Rob Baxter believes that playing this season’s Guinness Six Nations Championship in one country has “got to be better than cancelling it”.
The tournament is due to kick off in Dublin and Edinburgh on February 5th, but currently finds itself shrouded in uncertainty.
Under current Welsh government restrictions imposed due to the coronavirus pandemic and its omicron variant, Wales would have to play scheduled home games against Scotland, France and Italy behind closed doors.
— Guinness Six Nations (@SixNationsRugby) January 5, 2022
The Scots are in a similar position for games at Murrayfield, while it has been reported that Wales could consider moving their Principality Stadium fixtures against Scotland, France and Italy to England.
Capacity crowds are currently allowed in England, provided spectators can prove full vaccination status or provide a negative lateral flow test.
Against such a backdrop, playing the whole competition – it takes place across five weekends between early February and mid-March – in one country with permitted crowds has also been mooted in some quarters.
Financial implications of behind-closed-doors home games for the Welsh Rugby Union would be significant.
They faced an identical situation for last season’s tournament, with the shutters being down for Cardiff clashes with Ireland and England.
Full crowds were, however, allowed at the Principality Stadium for Wales’ four Autumn Nations Series Tests this term, before fresh restrictions took effect from Boxing Day.
“The whole beauty of the Six Nations has been that change of environment, that change of weather conditions, going to play in Scotland, Wales, Ireland – those are the great challenges,” Exeter rugby director Baxter said.
“That’s what makes the Six Nations such a great competition to win.
“You’ve seen French teams in that one week they can beat anyone in the world in Paris, and then the next week it doesn’t go quite so well in Cardiff. That’s the beauty of the tournament, that’s what from a rugby perspective I am sure we would all want to see happen.
“That said, we can’t all sit here and pretend the world is in an ideal place at the moment.

### DATA FOR REVIEW
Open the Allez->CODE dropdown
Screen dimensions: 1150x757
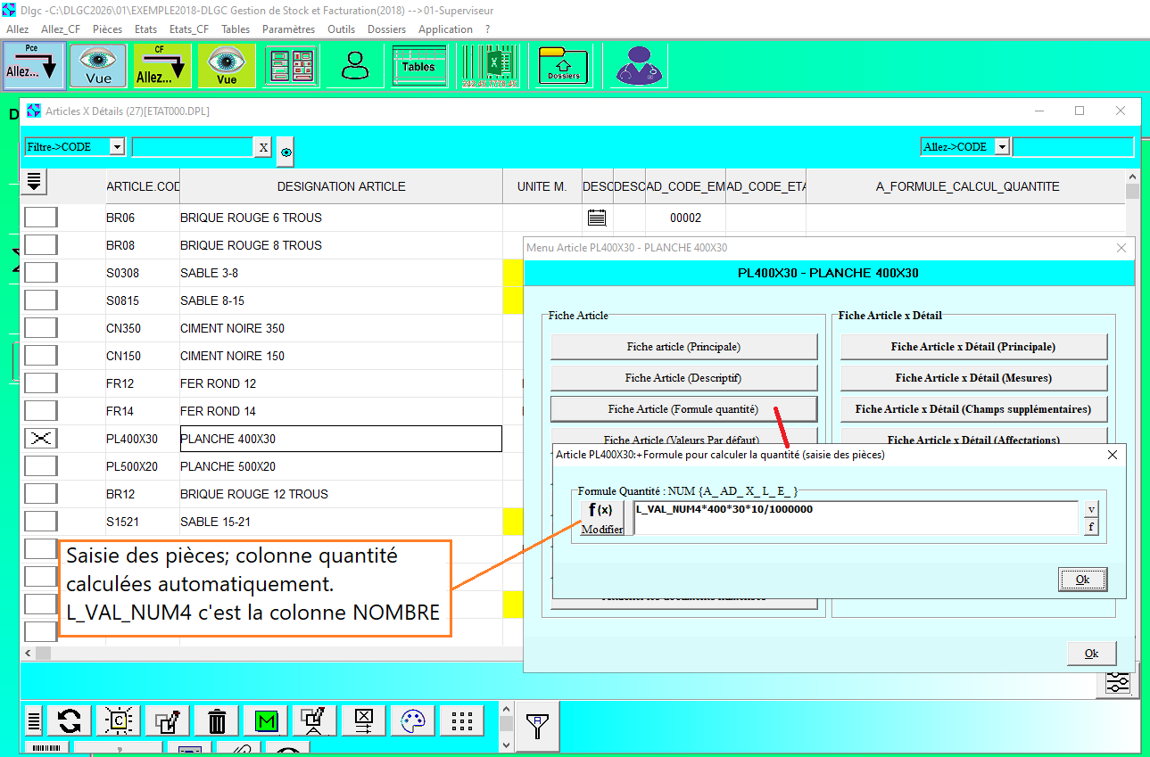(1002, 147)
* * *
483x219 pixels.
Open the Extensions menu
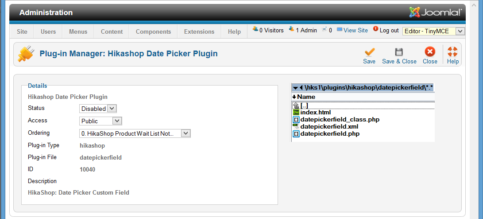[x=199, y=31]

### AIM OF THE EXERCISE
Translate this sentence from the Six Nations article above into Spanish: "The tournament is due to kick off in Dublin and Edinburgh on February 5th, but currently finds itself shrouded in uncertainty."

### RESPONSE AREA
El torneo debe comenzar en Dublín y Edimburgo el 5 de febrero, pero actualmente se encuentra envuelto en la incertidumbre.